Question from SingTeach: If your school has an opportunity to omit testing and examinations, how can assessment (not testing) be practiced in ways that are useful and effective? Share your idea(s).
The opportunity to omit testing and examinations landed in our laps in September 2018 when Minister Ong announced, at the Schools Work Plan Seminar, the immediate removal of weighted assessments at lower primary and specific levels. Not a decision of our choosing, the announcement naturally caught many primary schools off-guard. The specificity of the policy demands that schools re-examine our assessment design. This creates an opportunity us to return to the original intent of assessment as spelled out in the PERI recommendations:
“the school-based assessment system should be balanced to place greater emphasis on skills development and to provide constructive feedback which enables more meaningful learning in support of both academic and non-academic aspects of a pupil’s development …” (Ministry of Education, 2009, p. 35)

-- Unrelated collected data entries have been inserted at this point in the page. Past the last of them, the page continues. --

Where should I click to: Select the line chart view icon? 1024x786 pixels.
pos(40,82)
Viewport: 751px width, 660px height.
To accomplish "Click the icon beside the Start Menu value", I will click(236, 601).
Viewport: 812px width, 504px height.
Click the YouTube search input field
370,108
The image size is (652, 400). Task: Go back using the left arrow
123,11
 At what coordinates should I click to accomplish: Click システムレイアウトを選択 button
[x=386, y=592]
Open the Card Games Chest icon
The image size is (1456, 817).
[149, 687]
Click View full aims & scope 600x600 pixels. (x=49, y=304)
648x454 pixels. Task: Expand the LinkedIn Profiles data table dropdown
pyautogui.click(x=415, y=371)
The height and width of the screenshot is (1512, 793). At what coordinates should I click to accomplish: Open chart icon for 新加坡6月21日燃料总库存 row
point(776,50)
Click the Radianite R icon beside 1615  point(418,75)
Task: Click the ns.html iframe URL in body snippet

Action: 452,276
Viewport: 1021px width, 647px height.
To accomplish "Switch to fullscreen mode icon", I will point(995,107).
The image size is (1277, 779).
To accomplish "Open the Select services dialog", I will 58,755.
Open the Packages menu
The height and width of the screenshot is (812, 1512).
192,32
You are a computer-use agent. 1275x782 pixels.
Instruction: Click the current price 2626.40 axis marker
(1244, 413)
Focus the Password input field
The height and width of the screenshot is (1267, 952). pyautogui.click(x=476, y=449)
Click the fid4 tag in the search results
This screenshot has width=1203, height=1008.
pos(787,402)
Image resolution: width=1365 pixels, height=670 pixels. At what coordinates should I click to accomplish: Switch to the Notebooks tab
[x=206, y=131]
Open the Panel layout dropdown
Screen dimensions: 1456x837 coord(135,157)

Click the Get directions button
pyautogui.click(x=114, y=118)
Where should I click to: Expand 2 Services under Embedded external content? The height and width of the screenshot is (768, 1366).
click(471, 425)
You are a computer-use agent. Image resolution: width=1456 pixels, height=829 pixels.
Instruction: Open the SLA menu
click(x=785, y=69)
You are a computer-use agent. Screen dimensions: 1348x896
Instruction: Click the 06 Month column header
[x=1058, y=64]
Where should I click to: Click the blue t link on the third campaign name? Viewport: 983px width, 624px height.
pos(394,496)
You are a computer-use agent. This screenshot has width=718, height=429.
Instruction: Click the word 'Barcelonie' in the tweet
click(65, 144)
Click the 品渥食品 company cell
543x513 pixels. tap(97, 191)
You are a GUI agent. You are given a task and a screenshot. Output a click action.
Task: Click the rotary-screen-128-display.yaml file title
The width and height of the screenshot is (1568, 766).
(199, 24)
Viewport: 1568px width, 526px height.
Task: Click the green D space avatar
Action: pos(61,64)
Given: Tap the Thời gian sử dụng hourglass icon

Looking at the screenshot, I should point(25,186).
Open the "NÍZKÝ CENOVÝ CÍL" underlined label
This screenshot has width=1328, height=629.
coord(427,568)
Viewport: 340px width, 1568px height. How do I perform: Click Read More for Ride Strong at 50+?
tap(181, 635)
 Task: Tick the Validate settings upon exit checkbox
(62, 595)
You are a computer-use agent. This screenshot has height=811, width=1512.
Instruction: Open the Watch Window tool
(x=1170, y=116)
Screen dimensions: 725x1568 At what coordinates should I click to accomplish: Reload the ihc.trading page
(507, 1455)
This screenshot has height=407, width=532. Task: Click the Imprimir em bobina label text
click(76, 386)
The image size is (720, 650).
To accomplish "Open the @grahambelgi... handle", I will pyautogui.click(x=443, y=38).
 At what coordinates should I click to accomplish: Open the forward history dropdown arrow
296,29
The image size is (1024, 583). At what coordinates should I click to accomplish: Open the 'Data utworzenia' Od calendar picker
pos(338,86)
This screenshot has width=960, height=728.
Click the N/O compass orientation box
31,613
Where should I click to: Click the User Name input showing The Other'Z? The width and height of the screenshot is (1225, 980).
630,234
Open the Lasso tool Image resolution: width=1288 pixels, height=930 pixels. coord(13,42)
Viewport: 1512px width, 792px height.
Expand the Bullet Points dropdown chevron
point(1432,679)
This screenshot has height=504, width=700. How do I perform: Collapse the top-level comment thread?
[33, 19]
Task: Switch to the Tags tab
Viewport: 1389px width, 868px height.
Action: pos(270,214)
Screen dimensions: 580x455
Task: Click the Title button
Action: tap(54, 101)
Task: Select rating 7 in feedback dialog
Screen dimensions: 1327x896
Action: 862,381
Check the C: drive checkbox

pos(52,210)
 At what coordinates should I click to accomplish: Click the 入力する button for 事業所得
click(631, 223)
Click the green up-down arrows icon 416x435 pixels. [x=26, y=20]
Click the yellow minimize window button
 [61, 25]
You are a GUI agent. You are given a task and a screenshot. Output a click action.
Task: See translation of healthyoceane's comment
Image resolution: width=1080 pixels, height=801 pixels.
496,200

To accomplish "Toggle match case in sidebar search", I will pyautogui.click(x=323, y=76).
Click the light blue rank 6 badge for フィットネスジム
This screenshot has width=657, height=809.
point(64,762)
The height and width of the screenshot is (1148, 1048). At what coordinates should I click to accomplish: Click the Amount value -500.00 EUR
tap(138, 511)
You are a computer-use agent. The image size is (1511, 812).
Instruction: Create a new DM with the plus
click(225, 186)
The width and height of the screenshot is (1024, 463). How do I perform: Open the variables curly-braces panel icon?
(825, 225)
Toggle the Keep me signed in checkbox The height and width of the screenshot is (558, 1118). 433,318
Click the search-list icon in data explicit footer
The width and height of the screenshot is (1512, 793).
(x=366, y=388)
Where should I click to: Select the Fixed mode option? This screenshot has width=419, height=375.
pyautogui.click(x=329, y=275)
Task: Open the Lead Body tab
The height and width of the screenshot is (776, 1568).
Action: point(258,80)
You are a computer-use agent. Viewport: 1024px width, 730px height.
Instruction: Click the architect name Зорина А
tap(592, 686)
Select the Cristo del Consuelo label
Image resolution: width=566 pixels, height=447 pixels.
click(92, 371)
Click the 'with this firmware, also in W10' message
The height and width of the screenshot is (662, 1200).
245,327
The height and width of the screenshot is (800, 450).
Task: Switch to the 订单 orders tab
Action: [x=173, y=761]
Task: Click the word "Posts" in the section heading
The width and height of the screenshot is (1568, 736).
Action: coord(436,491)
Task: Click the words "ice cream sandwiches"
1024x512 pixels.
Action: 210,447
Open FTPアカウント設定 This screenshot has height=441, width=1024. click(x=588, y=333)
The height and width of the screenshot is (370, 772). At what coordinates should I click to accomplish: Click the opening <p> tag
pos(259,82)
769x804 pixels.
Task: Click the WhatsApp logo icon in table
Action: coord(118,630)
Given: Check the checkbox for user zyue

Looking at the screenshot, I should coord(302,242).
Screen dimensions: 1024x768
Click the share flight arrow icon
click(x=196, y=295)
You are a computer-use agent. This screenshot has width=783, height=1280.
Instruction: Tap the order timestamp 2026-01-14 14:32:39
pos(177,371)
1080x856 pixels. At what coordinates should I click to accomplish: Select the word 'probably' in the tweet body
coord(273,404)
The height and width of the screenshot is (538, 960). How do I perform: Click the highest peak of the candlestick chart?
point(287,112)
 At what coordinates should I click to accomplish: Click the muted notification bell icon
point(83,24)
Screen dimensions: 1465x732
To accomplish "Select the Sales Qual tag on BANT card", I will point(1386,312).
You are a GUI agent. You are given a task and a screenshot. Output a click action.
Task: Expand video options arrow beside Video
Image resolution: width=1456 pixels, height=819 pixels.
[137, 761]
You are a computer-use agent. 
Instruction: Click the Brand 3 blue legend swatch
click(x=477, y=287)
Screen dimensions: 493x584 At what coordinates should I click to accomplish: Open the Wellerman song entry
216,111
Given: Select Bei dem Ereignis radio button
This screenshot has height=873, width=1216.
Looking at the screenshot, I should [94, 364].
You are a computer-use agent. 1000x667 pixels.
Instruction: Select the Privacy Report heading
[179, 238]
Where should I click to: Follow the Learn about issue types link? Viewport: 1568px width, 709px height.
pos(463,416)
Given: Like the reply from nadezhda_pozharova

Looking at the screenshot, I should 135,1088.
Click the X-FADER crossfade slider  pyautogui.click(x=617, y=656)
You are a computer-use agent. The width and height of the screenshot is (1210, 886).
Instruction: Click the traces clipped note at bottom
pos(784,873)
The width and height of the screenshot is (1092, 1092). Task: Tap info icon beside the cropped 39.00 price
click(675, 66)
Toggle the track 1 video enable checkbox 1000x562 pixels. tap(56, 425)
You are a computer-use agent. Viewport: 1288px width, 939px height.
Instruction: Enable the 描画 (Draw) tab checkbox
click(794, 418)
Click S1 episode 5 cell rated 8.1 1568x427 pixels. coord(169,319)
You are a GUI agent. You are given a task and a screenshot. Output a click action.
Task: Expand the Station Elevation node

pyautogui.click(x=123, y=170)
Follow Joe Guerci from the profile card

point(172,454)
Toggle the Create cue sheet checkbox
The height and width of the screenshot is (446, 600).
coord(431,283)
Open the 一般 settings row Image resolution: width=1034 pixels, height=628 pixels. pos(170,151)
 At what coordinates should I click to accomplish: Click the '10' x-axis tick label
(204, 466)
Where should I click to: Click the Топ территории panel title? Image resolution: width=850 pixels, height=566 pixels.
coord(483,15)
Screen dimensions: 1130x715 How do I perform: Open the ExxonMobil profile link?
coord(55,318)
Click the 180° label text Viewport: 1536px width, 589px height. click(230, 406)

Besides being balanced between formative and summative purposes, the assessment plan must be coherent, allowing students to link their learning from one episode of assessment to the next to form a deeper and more integrated understanding (Tay, 2017). The plan should include the assessment activities that facilitate the progression of skills in a continuum, eventually leading to the high stakes national examinations at the end of their primary education.
Patchwork Assessment can offer a framework to primary schools to guide coherent assessment design. Patchwork Assessment “entails a series of tasks for students to complete over a period of time and culminates in a final task that requires them to synthesize what they had learned in the previous tasks” (Tan & Chong, 2011). Patchwork Assessment essentially is “a form of assessment for learning, since the series of patches requires students to accumulate knowledge, adding new knowledge or perspective in each patch, as they head towards an integrated and comprehensive understanding of a topic” (Trevelyan & Wilson, 2011).
Patchwork Assessment offers the following benefits to students’ learning:
- Focus on subject mastery: Pacing the learning of students over a time span reduces the stress caused by one-off summative assessments, allowing them to focus more on mastery of the subjects rather than one-off assessment performance in the learning process.
- Deep learning: Quality feedback is given throughout the assessment process to facilitate and prompt students to think of ways to close the gap between their current and the expected standards of learning. Students’ learning then becomes not just the mere acquisition of surface knowledge, but they engage in higher level cognitive activities like meaning construction and negotiating multiple perspectives.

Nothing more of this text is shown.